* [Objective] Rewrite the rows starting at the line that contains "Given: Click the Customer Name input box" and ending at the line that contains "Action: [108, 558]", changing "Customer Name" to "Client Name" and leaving everything else as it is.

━━━━━━━━━━━━━━━━━━━━

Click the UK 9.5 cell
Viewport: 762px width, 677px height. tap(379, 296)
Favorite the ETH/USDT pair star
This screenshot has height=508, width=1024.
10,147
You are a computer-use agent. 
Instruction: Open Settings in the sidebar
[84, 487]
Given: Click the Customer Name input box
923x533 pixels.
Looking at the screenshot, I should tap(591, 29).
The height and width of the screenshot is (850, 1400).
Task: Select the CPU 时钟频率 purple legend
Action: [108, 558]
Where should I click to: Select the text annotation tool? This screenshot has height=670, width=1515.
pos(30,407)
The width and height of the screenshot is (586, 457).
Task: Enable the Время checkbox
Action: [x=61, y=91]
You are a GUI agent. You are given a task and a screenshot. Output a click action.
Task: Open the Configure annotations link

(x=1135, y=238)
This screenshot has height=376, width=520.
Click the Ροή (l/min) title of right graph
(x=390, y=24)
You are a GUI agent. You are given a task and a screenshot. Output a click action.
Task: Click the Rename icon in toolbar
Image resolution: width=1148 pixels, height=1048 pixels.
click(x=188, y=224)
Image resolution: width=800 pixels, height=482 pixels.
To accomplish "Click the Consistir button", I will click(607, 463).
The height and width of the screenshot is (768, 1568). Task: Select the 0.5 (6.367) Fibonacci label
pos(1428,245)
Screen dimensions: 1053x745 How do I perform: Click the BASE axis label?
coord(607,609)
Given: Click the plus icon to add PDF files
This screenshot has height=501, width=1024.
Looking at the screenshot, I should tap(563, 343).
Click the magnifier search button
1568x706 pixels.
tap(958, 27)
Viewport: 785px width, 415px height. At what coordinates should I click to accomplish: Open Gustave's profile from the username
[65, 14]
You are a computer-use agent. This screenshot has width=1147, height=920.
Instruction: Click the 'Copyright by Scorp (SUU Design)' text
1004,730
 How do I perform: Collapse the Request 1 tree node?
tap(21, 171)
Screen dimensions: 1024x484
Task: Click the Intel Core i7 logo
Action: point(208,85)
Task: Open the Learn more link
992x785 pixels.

━━━━━━━━━━━━━━━━━━━━

* [Complete response]
Given: Click the Client Name input box
923x533 pixels.
Looking at the screenshot, I should tap(591, 29).
The height and width of the screenshot is (850, 1400).
Task: Select the CPU 时钟频率 purple legend
Action: [108, 558]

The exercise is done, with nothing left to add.